## Listing

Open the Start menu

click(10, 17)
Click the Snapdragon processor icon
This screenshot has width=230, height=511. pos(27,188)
==
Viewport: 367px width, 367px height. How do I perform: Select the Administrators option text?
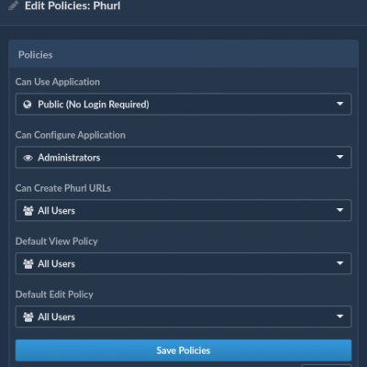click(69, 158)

## Direction
Pick out each line in the items above that contains the word "width", and copy those lines in full.

## Exercise result
This screenshot has width=230, height=511. pos(27,188)
Viewport: 367px width, 367px height. How do I perform: Select the Administrators option text?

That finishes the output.